Archive for May, 2008

Liminal Masks

Friday, May 30th, 2008

Jeannine Hall Gailey’s essay, Why Women Wear Masks, in the current issue of poemeleon indicates how the persona poem embodies liminality.

The second reason a writer might choose to write in persona has to do with the psychology of the writer. Carl Jung spoke of the persona as the mask or façade that each person presents to the outside world.

The persona…is the individual’s system of adaptation to, or the manner he assumed in dealing with, the world. Every calling or profession, for example, has its own characteristic persona…. Only, the danger is that (people) become identical with their personae—the professor with his textbook, the tenor with his voice…. One could say, with a little exaggeration, that the persona is that which in reality one is not, but which oneself as well as others think one is. (420)

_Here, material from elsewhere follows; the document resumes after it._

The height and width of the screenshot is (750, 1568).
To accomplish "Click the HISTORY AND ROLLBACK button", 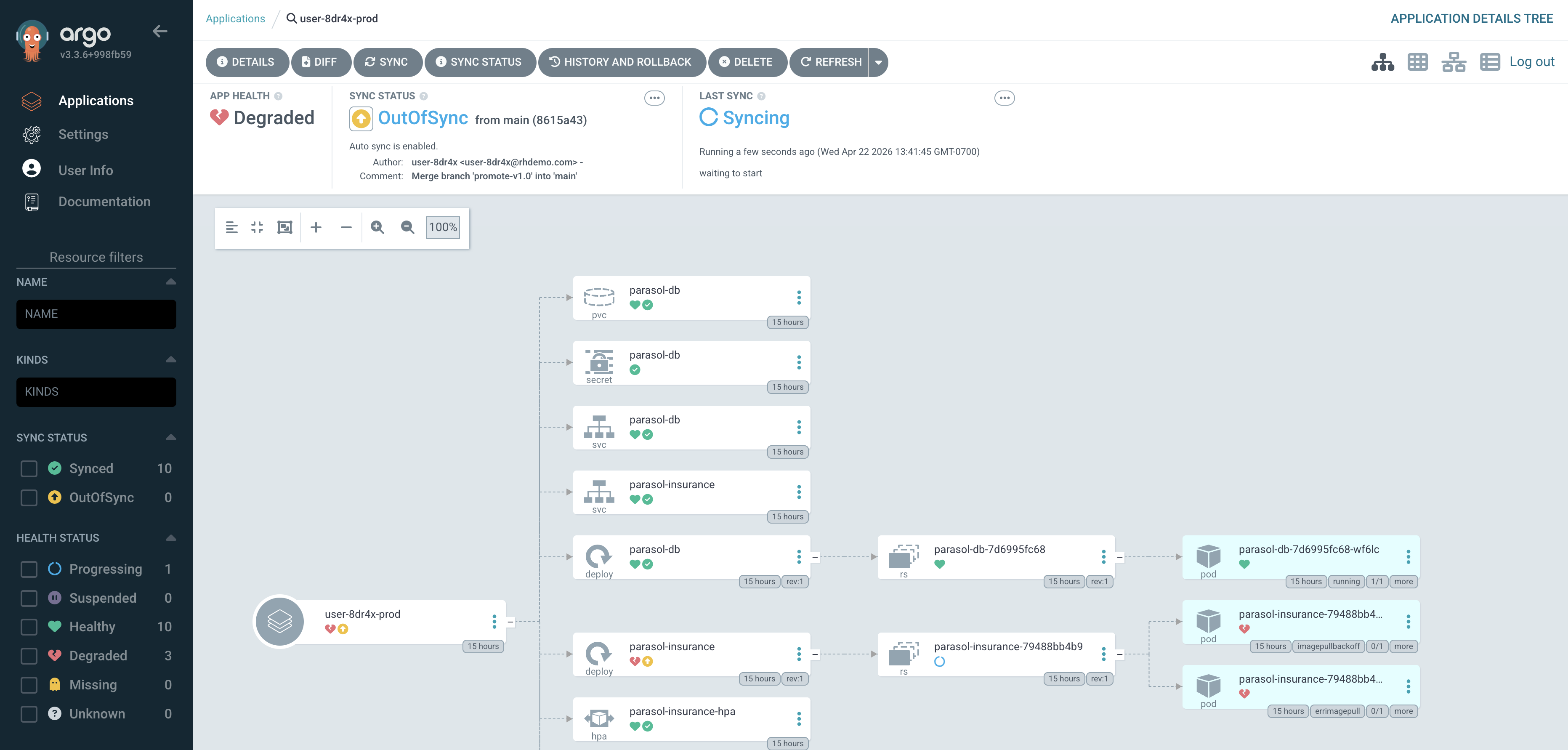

In persona poetry, this is doubly true—the writer knowingly selects another person to represent in their work, which unconsciously displays something about their internal psychology. Writing persona poems might allow a writer to fully voice an emotion they might be repressing, such as anger or sadness, without feeling they are personally vulnerable. They can express opinions without fear of reprisal, since, after all, the writer isn’t presenting their own opinions, merely those of a created character. This can result in an artistic embrace of the “shadow” self, as well as an exploration of the anima/animus of the writer. Using archetypes from fairy tales and mythology allows writers to explore the subconscious collective imagination that we share as well.

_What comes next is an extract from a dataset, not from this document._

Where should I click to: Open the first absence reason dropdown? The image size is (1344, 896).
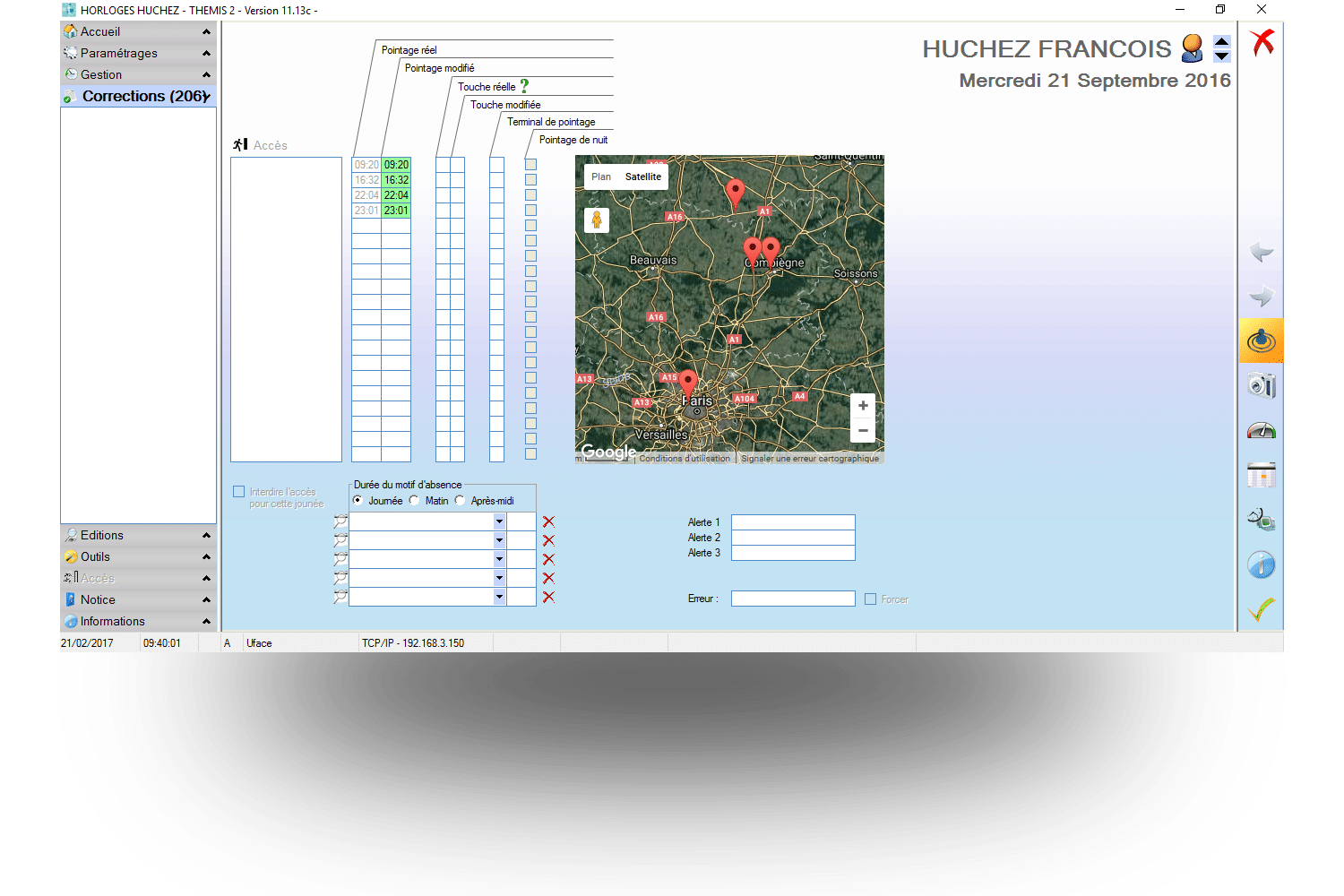click(499, 521)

The speaker of a persona poem necessarily has a liminal identity. It is at once the poet and someone else; from the poet’s perspective it exists on the threshold between self and other. In the case of an archetypal figure, it exists between self and many, even all, others. This liminality feeds into the poems that Gailey describes as “subversive remaking of patriarchal narratives”. To change the old stories requires an transitional, temporary, and incomplete identification with the

The bulk of the essay examines the use of personae by Margaret Atwood, Lucille Clifton and Louise Glück; it is worth reading with these ideas in mind.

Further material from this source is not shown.